Raffaele Cantone, in passato, come magistrato della Direzione distrettuale antimafia napoletana, si è occupato delle indagini su pericolosi camorristi condannati poi all’ergastolo, fra cui Francesco Schiavone, soprannominato Sandokan. Oggi è giudice del Massimario di Cassazione. Nel suo libro “I Gattopardi” descrive diffusamente le zone grigie, un che d’indistinto e incerto, agli occhi di una parte dell’opinione pubblica, magari inconsapevole o che non vuol vedere. Nelle pagine introduttive racconta di un architetto capomafia in Sicilia dalla doppia vita: di giorno elaborava progetti come professionista e s’impegnava in politica; la sera si riuniva con i picciotti del suo clan. E’ stato filmato mentre andava a ritirare le buste con i soldi delle estorsioni. Ai vertici della cosca, c’era un suo collega, un altro architetto, e un avvocato vicino alla squadra di calcio del capoluogo dell’Isola. Non solo al Sud. Nel 1991 venne arrestato un agente finanziario che aveva gli uffici a pochi passi dal Duomo di Milano. Esperto in riciclaggio di denaro sporco, non ha mai voluto collaborare con i magistrati. Oggi, dopo più di vent’anni, le cronache sono affollate di banchieri, commercialisti, manager che, dai loro studi nei condomini, bene accettano di lavorare con i clan e per i clan (p.11).

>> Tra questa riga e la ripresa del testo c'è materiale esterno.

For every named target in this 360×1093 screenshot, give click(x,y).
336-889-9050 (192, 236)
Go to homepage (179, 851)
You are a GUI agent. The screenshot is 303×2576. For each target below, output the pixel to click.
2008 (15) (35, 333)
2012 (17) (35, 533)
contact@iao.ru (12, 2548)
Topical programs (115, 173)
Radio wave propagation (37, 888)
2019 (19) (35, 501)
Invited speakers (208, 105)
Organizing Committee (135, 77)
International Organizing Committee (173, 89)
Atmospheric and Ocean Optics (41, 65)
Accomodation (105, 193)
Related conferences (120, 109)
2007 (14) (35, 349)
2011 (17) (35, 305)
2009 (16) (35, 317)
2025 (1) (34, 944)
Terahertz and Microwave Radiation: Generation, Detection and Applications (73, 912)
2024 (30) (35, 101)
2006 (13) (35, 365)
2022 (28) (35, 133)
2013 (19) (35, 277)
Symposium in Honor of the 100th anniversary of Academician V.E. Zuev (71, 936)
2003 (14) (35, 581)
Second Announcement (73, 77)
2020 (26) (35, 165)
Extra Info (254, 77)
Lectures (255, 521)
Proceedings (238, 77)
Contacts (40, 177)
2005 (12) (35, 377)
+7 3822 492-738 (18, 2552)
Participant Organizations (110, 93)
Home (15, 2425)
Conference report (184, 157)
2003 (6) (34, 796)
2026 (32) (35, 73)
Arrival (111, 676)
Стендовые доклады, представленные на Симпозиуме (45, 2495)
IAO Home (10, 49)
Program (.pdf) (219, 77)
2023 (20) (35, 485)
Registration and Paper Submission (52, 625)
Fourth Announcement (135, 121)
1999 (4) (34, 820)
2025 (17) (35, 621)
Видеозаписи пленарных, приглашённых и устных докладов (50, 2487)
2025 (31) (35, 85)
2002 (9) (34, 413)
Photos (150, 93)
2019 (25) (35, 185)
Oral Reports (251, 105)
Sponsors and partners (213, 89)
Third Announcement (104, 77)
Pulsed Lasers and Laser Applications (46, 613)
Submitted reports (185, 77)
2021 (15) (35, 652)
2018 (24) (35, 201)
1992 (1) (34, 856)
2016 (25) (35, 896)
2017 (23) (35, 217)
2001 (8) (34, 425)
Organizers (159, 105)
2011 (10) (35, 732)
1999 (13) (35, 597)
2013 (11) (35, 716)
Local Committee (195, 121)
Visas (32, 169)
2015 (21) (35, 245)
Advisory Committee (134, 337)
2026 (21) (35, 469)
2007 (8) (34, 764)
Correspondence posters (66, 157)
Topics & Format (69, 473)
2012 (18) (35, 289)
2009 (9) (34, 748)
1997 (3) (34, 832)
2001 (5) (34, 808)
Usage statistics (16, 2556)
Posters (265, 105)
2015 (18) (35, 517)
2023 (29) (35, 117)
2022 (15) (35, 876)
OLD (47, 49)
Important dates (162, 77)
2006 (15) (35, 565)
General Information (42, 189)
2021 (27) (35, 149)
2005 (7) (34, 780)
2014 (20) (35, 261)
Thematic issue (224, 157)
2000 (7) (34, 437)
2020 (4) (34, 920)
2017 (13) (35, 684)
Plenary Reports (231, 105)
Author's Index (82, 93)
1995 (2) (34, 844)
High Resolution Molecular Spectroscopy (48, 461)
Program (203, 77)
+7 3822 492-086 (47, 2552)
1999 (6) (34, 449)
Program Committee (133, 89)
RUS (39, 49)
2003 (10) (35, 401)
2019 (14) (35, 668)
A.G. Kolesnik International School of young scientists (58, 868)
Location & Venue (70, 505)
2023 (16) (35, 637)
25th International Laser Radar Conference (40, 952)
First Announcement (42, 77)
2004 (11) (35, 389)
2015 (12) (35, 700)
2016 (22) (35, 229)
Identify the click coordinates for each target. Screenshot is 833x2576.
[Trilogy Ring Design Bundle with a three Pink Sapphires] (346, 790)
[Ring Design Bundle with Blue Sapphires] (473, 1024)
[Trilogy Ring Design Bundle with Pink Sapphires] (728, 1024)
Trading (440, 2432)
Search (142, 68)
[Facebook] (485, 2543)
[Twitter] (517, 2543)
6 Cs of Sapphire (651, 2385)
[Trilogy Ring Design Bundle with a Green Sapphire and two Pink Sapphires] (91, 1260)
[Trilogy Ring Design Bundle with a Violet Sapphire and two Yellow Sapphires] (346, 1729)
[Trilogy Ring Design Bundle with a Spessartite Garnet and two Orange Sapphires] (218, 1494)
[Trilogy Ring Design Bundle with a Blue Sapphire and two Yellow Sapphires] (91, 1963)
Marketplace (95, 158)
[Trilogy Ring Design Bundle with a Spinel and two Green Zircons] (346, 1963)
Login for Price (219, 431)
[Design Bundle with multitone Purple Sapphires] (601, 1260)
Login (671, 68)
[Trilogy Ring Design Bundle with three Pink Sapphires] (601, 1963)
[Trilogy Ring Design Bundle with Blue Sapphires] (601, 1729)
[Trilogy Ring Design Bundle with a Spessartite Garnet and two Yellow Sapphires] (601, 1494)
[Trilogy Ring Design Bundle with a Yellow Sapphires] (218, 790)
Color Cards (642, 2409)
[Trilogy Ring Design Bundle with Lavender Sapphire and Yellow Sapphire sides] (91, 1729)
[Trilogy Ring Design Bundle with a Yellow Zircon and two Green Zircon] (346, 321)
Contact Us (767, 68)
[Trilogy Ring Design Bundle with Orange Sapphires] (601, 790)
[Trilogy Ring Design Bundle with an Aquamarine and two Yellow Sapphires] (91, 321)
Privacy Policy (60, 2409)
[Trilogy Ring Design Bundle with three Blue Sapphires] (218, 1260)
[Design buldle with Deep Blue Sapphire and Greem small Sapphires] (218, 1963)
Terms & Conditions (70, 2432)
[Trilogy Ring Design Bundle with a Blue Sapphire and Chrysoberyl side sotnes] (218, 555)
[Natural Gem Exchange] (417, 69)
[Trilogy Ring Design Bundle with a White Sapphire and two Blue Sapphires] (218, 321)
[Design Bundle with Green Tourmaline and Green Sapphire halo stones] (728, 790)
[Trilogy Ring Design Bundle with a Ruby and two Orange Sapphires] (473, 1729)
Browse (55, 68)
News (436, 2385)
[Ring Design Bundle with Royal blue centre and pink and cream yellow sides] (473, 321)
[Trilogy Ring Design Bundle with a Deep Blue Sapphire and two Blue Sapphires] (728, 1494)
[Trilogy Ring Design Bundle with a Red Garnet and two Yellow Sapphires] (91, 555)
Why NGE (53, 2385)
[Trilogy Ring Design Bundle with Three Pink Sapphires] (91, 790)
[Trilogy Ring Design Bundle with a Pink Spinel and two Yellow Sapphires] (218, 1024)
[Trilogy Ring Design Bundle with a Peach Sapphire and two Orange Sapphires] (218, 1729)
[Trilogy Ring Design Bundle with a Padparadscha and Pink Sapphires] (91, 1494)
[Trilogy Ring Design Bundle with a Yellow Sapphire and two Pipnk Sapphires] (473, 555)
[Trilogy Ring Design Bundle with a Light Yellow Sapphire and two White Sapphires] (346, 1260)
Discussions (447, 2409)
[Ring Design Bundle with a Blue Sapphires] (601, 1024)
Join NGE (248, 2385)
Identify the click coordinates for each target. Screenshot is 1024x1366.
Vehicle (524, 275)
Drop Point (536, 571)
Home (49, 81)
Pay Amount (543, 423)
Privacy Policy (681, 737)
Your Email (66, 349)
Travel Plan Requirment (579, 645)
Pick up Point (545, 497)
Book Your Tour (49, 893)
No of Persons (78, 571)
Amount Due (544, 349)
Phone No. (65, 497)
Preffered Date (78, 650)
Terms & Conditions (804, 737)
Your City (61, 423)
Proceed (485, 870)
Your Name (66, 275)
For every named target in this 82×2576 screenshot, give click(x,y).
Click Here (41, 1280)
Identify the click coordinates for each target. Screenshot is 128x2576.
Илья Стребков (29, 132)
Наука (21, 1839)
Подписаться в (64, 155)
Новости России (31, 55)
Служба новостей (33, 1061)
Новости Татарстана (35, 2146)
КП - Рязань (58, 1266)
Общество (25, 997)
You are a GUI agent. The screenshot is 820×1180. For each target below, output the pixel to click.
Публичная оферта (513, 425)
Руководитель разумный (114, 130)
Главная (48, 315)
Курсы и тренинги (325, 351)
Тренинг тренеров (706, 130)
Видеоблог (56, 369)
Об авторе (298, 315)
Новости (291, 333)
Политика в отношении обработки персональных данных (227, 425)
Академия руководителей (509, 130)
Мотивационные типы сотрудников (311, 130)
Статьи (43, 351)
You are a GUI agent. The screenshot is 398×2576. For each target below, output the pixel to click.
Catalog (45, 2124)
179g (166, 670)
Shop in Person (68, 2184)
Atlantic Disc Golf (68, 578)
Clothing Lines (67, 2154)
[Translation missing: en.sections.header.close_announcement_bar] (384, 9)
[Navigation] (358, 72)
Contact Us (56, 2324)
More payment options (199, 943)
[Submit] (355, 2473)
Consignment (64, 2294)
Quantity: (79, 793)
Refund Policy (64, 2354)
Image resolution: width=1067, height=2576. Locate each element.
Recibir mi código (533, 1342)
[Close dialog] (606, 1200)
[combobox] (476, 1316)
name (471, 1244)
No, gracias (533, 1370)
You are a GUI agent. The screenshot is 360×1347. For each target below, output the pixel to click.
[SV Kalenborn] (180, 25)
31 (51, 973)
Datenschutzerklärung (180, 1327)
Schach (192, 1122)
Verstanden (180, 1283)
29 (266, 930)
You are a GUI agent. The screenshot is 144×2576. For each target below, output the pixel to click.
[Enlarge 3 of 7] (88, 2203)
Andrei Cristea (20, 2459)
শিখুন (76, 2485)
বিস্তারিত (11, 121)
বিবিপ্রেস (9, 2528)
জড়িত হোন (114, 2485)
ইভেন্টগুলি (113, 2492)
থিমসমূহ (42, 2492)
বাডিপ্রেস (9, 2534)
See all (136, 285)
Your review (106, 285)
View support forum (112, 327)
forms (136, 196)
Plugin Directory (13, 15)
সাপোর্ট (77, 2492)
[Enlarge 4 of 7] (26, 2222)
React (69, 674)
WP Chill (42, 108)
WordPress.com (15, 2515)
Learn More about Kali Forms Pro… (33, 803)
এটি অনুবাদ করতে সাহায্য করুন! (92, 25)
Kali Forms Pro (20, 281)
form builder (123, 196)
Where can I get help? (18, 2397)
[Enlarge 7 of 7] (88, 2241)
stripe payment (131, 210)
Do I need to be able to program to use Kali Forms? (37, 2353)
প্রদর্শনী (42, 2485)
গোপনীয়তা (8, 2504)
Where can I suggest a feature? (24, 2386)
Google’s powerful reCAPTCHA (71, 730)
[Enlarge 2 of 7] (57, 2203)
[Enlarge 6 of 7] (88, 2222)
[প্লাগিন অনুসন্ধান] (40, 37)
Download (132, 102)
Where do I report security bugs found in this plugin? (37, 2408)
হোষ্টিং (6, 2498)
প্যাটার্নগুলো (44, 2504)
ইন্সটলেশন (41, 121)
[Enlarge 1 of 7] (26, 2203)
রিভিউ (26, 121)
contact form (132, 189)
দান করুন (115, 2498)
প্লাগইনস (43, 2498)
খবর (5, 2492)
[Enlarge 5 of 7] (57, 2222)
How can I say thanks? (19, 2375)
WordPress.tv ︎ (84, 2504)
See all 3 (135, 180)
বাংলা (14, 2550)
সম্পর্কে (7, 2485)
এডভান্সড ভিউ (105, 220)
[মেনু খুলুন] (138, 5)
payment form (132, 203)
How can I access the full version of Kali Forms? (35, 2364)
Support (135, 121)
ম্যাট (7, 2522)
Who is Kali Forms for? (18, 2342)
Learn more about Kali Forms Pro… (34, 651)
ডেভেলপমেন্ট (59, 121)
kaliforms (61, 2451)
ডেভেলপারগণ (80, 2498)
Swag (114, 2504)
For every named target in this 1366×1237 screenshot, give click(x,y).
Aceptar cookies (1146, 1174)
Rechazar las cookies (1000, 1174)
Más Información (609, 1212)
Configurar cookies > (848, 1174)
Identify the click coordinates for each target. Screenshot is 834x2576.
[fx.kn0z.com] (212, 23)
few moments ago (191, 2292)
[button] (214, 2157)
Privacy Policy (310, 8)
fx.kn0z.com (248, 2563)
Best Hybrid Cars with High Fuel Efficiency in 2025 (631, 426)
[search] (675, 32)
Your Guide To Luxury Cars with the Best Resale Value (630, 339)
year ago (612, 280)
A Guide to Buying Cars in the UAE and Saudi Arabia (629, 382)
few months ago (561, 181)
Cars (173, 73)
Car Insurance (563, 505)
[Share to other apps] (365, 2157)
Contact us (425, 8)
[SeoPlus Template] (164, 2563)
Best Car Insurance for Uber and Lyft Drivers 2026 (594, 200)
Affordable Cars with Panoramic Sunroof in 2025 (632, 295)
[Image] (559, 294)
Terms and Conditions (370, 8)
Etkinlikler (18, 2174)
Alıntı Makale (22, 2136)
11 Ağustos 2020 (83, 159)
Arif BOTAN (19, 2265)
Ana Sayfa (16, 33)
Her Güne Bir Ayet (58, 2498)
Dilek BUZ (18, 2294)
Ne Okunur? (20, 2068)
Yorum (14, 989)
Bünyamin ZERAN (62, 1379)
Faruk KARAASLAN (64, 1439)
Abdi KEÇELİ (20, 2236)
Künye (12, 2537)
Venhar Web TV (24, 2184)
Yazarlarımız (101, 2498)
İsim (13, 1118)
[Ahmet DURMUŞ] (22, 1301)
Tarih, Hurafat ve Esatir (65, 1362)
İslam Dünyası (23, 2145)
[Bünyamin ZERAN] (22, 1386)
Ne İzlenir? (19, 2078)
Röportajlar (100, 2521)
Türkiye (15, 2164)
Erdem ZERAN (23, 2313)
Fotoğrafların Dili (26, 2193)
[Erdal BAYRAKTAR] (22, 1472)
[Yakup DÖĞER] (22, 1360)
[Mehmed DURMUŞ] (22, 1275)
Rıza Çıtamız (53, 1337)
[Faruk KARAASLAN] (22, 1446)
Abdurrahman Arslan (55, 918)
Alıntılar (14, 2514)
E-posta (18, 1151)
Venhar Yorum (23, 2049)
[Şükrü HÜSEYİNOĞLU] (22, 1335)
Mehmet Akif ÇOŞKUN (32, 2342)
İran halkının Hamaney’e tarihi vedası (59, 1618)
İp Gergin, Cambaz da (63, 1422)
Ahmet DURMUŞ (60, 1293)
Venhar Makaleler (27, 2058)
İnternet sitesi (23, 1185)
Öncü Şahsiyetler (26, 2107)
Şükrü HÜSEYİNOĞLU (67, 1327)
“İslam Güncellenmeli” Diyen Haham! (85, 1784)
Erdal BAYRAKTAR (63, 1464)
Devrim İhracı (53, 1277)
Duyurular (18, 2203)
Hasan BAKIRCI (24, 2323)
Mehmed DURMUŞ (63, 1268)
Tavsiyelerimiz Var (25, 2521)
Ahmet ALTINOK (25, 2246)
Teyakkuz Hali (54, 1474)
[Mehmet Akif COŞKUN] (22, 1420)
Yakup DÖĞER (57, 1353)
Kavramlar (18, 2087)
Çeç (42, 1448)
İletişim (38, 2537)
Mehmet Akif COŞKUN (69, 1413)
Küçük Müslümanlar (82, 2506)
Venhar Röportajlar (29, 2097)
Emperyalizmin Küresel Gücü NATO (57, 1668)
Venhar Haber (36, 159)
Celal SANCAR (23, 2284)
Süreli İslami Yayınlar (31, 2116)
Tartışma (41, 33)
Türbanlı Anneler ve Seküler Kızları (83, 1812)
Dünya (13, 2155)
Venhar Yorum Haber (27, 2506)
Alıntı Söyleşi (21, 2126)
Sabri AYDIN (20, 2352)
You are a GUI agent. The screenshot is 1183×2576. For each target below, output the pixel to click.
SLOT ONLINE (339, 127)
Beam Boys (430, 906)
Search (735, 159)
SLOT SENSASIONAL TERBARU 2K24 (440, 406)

Le organizzazioni delinquenziali scelgono i cavallucci (soprannome dato ai candidati nelle diverse tornate elettorali) su cui puntare, cercando di evitare i quattro peccati capitali descritti dalla sapienza criminale di Bernardo Provenzano in un pizzino dove si sostiene che il politico scelto può diventare: truffaldino, sbirro, sprovveduto, grande calcolatore. Allora si cercano e si scelgono giovani puliti e soprattutto fedeli: è, appunto, la nuova generazione di Gattopardi selezionata negli enti locali e continuamente sotto osservazione perché i 4 peccati capitali summenzionati sono sempre in agguato (p.183).